Y/N waited, perhaps a bit confused as to what Harry meant, so he continued.
“Amazing actress, yeh are. But that’s not all yeh are, yeah?” and she nodded, so he braved forward, “Just was wonderin’ if yeh wanted to meet her. No pressure, you don’t have to. She just thought yeh sounded lovely, ‘s all.”
“Does she really?” Y/N sounded a bit nervous, as if she didn’t quite believe what Harry was saying.
“O’ course she does, because yeh are,” Harry brushed it off.
Suddenly, he felt a couple of hesitant kisses against his neck, before one of Y/N’s freezing-cold arms wrapped behind his head to hold his face closer to her lips as they gained intensity. He shuddered, but let her continue, his dimples poking deeply against his smile.
“You’re kind to me, Harry Styles.” Her breath smelled of wine and Harry felt certain he had a mess of smudged makeup against his scruff. He set his bottle down and turned towards her, his hand reaching up to cup her cheeks. They were cold, as well, and still slightly wet from her tears.
“Yeh’re cold,” he mumbled, his eyes drooping from the heavy thudding within his veins.
“Warm me up?” It was barely a whisper, and the shivers that broke against his spine weren’t from the wind.

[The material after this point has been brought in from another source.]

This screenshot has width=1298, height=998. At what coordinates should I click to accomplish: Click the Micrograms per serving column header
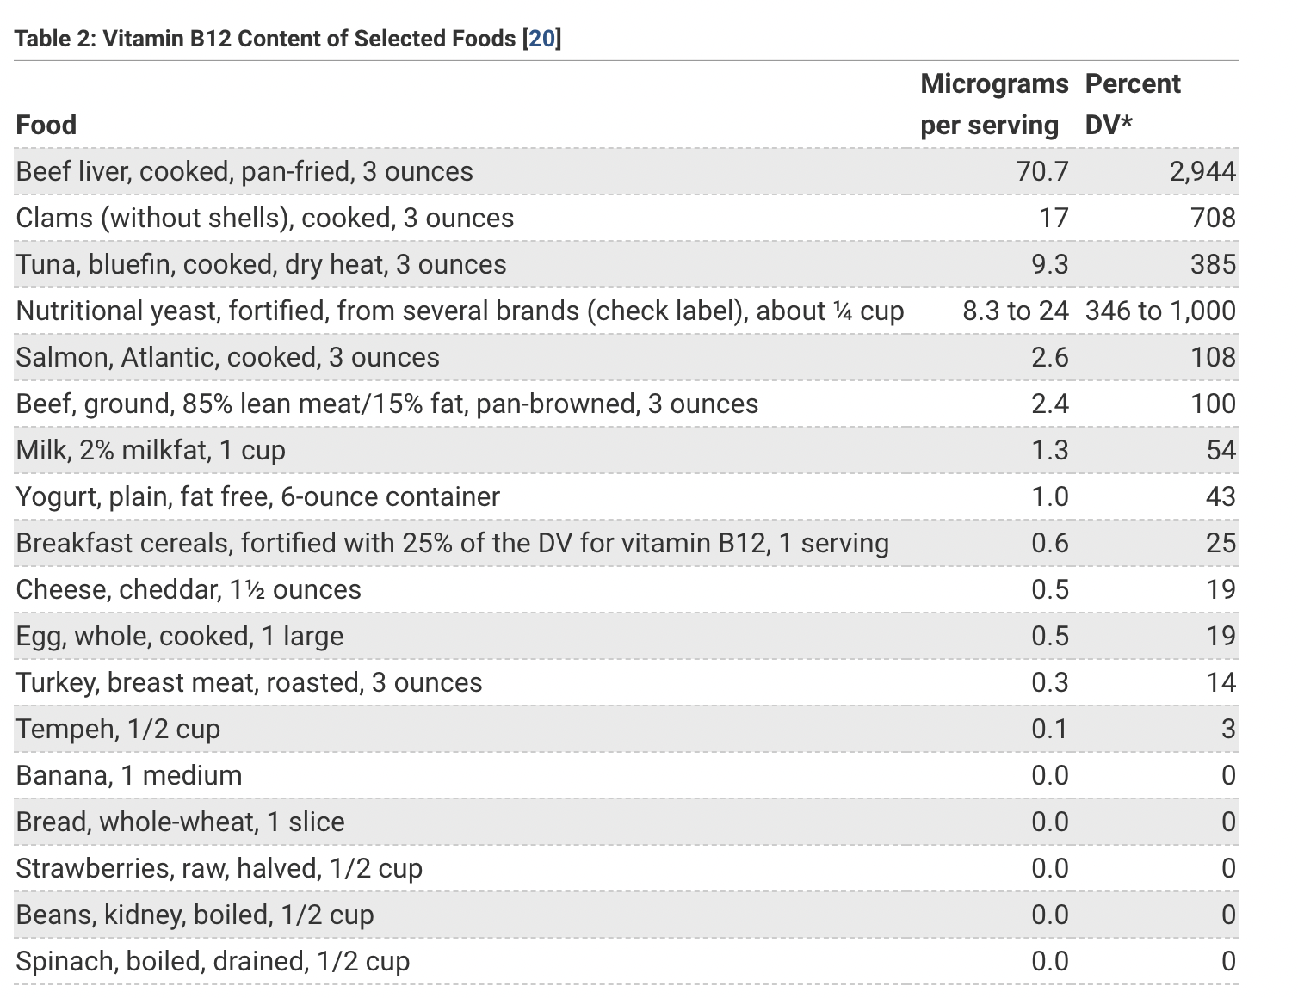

So, he first started on warming her lips, by kissing her gently. They were a bit rough, not as smooth as her lips usually were, and he ran his tongue against her lower lip as he pulled her in closer. She laughed, a bit, but it quieted down when he pressed deeper against her mouth, a heavier breath escaping his and warming against her lips.
It was one of his favorite things about her, how she would always laugh at the first kiss, little puffs of air against his lips. She liked how he reacted to it, by not questioning what she thought was funny, but accepting it as a compliment of sorts.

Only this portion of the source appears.